Often, in the preliminary phases of the pre-clinical research, to identify the best mabs, scientists have to a large panel of different mabs in small amount (from ug to mgs). In absence of robotic platforms dedicated to mab purification, the gravity flow purification may represent a simple and powerful alternative.   

Gravity flow purification require a resin with high porosity, rigidity and low backpressure to avoid resin clogging and guarantee reasonable flow-rate and purification timelines.
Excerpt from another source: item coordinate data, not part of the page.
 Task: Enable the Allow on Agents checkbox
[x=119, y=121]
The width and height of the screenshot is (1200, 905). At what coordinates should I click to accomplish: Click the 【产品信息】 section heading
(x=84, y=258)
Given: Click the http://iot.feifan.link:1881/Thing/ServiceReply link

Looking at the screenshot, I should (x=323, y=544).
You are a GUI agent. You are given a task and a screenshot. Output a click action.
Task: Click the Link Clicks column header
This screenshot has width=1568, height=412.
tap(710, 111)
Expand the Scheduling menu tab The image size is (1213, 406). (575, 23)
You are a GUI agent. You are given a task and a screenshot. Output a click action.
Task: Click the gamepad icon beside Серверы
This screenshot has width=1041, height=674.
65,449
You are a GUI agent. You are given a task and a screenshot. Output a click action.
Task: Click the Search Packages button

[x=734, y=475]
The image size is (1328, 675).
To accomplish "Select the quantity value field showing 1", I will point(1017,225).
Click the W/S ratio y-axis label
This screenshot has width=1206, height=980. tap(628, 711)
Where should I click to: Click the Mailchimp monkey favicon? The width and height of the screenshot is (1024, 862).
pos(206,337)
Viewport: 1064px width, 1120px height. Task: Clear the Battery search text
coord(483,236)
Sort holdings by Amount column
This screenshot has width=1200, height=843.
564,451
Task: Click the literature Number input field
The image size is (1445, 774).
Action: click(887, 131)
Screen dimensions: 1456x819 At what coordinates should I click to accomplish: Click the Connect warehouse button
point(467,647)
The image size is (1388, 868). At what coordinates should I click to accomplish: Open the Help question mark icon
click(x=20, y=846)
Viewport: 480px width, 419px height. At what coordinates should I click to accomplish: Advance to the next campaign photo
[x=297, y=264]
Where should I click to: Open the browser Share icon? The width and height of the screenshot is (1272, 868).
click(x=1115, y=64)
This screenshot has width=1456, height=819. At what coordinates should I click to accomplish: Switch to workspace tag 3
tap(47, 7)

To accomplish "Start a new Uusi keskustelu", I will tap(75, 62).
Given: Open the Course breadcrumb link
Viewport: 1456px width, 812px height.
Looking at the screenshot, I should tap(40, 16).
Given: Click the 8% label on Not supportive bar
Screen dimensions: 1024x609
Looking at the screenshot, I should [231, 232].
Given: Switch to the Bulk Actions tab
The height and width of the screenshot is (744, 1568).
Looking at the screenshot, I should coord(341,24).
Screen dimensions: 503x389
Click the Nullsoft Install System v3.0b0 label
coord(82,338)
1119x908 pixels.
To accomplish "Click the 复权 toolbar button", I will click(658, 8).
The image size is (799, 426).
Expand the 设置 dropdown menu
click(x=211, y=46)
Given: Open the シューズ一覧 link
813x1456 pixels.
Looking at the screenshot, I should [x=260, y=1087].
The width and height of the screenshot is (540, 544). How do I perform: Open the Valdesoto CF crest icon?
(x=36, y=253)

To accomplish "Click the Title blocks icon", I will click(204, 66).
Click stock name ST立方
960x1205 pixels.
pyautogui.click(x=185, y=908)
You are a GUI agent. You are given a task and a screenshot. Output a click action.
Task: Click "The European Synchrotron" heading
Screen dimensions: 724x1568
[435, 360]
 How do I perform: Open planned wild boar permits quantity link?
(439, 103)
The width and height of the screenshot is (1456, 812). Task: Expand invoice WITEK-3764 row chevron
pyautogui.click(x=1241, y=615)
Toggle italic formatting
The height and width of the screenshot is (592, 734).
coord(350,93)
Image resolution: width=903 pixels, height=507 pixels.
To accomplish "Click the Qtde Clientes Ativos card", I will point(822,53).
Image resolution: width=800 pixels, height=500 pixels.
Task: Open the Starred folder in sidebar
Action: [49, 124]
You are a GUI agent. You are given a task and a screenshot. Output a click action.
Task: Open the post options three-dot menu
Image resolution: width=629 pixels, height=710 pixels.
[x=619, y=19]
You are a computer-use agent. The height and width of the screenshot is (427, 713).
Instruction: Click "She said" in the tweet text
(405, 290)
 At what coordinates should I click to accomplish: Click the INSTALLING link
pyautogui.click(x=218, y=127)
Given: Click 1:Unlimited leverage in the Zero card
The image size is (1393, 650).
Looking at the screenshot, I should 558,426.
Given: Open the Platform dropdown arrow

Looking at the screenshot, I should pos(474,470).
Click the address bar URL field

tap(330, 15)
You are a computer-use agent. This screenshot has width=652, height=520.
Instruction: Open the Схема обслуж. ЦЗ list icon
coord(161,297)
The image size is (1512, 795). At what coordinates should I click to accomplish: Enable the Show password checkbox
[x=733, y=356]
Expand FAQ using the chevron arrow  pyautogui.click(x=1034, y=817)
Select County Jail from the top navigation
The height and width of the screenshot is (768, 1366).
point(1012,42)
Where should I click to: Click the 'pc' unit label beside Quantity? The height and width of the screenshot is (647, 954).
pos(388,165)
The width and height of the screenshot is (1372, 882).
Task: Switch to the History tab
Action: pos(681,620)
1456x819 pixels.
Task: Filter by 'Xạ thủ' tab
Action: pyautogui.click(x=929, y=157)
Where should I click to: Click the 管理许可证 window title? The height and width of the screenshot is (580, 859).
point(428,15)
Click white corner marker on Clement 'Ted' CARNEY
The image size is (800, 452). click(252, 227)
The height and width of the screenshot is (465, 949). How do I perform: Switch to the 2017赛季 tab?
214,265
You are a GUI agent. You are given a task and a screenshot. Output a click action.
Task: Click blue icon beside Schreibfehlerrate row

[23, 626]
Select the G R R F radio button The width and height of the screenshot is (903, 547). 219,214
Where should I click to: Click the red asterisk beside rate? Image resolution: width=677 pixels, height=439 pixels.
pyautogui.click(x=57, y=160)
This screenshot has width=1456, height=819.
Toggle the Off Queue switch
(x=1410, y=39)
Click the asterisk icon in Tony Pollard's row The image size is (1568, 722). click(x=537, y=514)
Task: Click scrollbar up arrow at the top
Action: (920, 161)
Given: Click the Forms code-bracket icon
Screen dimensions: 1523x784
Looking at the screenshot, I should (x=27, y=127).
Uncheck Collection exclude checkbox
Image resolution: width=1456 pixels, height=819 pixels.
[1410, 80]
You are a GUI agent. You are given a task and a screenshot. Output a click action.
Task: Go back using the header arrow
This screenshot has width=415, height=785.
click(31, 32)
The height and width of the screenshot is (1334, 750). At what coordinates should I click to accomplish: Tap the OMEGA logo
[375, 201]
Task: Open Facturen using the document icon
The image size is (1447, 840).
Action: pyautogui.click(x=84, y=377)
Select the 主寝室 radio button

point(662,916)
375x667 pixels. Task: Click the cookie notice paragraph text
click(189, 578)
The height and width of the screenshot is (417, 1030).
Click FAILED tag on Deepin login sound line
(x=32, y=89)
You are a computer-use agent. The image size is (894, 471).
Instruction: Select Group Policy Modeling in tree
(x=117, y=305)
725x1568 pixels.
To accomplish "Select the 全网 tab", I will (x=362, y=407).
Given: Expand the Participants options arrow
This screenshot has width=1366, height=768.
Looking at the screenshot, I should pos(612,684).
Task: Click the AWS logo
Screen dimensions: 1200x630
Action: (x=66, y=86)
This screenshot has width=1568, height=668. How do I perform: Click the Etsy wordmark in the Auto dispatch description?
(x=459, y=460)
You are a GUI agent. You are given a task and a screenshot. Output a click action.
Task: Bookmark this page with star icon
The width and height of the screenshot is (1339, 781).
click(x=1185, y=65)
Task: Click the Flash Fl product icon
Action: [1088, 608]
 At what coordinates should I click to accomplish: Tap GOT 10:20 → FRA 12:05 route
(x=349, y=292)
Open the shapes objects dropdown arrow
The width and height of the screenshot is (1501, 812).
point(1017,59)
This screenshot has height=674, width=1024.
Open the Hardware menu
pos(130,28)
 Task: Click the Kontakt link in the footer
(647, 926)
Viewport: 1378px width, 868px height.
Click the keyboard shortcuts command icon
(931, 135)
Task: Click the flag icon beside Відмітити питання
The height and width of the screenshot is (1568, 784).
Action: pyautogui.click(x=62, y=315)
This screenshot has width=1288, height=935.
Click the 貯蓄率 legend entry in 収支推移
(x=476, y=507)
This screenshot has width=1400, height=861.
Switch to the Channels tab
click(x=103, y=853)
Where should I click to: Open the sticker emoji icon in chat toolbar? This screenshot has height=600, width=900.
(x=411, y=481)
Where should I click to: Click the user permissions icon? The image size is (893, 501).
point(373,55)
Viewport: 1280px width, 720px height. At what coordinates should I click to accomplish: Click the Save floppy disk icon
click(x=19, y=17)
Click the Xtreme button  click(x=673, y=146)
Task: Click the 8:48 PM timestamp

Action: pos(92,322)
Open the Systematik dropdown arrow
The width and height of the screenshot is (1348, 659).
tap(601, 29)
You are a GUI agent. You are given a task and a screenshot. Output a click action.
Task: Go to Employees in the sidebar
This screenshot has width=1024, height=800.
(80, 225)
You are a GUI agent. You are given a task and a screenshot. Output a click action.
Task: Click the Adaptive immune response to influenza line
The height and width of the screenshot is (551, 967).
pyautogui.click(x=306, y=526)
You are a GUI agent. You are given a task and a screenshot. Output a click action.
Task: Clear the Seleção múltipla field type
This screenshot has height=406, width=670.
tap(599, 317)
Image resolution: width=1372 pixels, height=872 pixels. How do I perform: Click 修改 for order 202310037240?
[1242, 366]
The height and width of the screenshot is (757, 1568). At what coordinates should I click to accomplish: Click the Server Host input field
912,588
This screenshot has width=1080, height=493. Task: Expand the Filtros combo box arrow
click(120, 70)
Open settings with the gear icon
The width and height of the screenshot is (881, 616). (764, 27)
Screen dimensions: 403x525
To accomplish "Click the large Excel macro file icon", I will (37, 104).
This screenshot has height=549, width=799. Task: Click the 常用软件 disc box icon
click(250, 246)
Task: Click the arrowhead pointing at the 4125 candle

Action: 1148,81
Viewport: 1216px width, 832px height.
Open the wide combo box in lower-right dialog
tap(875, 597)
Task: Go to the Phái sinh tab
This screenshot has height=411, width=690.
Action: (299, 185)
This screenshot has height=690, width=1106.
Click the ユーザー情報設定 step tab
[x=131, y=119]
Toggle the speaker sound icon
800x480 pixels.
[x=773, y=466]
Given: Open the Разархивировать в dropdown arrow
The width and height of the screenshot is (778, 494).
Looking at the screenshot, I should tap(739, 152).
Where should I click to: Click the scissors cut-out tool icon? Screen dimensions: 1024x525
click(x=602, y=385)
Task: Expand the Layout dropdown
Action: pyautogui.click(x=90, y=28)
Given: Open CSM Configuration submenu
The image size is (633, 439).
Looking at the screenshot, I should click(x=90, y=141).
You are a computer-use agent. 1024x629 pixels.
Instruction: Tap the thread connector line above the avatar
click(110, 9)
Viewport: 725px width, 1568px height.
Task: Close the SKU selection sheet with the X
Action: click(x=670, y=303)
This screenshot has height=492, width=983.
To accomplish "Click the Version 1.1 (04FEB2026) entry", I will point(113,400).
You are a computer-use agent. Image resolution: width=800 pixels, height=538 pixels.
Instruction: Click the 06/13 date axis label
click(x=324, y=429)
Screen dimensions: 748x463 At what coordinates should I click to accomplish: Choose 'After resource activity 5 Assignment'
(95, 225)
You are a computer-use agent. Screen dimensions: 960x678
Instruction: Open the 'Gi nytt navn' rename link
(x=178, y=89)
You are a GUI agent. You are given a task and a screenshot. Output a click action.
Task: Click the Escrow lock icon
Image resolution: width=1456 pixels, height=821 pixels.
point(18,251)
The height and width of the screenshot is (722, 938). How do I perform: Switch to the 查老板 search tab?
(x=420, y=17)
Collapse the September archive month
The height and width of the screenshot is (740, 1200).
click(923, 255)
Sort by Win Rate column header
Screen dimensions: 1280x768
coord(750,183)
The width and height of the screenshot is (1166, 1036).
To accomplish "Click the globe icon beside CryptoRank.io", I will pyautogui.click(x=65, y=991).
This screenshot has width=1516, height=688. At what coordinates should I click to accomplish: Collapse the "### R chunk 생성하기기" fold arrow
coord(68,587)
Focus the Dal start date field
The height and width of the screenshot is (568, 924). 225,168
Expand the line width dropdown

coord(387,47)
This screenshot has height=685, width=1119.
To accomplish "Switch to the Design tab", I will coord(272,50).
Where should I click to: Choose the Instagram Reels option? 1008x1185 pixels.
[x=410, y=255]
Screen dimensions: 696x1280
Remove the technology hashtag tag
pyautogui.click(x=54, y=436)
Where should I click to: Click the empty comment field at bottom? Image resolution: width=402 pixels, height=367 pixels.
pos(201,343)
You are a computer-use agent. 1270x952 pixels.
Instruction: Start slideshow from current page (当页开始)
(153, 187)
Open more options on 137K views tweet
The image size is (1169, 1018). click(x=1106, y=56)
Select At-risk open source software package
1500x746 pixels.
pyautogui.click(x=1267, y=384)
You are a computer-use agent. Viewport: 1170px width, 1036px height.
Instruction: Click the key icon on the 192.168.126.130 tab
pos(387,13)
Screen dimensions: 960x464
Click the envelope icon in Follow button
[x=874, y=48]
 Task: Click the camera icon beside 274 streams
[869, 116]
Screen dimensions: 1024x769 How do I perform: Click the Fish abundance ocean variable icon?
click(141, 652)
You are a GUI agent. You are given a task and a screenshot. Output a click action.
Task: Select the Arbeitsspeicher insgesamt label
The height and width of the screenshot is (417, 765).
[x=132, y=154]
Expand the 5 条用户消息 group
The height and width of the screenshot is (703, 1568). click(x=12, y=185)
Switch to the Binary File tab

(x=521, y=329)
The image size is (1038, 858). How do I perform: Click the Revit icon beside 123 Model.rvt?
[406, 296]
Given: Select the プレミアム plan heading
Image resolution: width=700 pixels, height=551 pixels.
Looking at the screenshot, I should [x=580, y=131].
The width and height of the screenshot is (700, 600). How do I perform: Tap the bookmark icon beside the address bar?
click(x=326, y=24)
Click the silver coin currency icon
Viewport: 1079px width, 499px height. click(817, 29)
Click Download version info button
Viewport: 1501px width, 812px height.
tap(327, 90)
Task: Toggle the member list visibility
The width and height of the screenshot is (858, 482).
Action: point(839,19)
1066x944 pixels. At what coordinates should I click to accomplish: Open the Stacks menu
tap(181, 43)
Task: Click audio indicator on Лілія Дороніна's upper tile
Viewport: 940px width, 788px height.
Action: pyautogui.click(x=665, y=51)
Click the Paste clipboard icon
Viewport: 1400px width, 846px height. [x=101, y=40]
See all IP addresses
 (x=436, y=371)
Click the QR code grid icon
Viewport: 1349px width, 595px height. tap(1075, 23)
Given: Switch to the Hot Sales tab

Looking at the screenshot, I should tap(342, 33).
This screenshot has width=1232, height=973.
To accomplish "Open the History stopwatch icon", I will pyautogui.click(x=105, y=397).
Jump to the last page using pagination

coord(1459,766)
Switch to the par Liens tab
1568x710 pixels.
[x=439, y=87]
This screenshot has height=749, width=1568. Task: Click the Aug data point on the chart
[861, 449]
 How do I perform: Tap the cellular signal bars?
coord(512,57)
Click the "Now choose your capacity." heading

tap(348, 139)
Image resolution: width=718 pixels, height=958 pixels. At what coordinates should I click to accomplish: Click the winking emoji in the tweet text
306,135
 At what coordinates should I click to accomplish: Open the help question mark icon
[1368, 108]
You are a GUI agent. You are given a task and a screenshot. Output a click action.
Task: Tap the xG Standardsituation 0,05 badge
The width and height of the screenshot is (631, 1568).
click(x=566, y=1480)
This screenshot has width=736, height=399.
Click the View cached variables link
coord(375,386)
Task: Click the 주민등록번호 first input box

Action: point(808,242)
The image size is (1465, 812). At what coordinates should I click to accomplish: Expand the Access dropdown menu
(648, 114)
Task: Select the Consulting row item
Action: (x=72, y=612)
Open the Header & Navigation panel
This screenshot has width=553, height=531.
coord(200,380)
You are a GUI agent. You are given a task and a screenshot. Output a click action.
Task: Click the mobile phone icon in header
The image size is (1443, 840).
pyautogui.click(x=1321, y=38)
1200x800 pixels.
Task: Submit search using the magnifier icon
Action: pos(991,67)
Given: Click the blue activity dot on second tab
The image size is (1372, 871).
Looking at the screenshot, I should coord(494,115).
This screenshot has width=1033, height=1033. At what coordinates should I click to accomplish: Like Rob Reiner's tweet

The Citivya rProteinA Fast flow resins  (90uM of particle diameter), which represent the gold standard for the gravity flow purification of recombinant monoclonal antibodies is very expensive  (more than 80euro/ml). 

If it is true that this resin could be cleaned and re-generated several time and that thanks to its high binding capability (>35mg/ml)  generally small volumes (100-500ul/sample) of resin are enough to purify mgs of mab samples requited in the preliminary mab screening phase i however its cost may have an high impact expecially in academic laboratories and the identification of an alternative resin with similar performances but low cost is preferable.

In this post i would like to share with you some enocuraging results that i have recently obtained with gravity flow purification by replacing the rprotA FF with the cheaper Mabselect resin which is reported to have 

- similar binding capability  (30mg/ml of Mabselect vs 35mg/ml of rproA FF)

and

- similar particle size  (85um of Mabselect vs 90um of rproA FF)

but it is at least 5 time cheaper (25ml of mabselect cost = 5ml of rprotA resin)

Mab Select resin tested in the 2 following  formats

format 1 (small)  --> 75ul of resin in a Poliprep coloum (Biorad cod. #731-550)

format2 (medium) --> 750ul of resin in a PD-10 empty coloumn  (GE cod. 17-0851-01)

showed flow rate very close to the FF (as you can see in the following videos: protA FF on the left, MAbselect on the right) 

Video 1: Equilibration with buffer

                                                 Video 2: Expi-CHO surnatant loading

and similar results in terms of binding capacity and final mab purity level

In the following picture, 2 examples of purification performed with the MabSelect resin

In both cases the following buffers were used: 

- Tris 2M pH=8 (1ml for 20ml culture) to correct the surnatant pH before coloumn loading;

- Equilibration and washing buffer; Tris 25mM, NaCl 25mM pH 7,2  buffer;

- Elution buffer: 300ul di Citrate 100mM NaCl 60mM pH=3;

- Tris 1M pH=9 (30ul for small size; 300ul for medium size) to neutralize the acid pH after elution

Of course there are many other interesting proteinA resins cheaper than the rProtA FF ND produded from suppliers different from Cytiva as  Tosoh. Biorad,  Thermo that could be also tested.

Personally, i selected the Mabselect since was the one with the particle size more close to the FF and i suspect that this detail can be essential to guarantee a good flow rare  in gravity flow purification.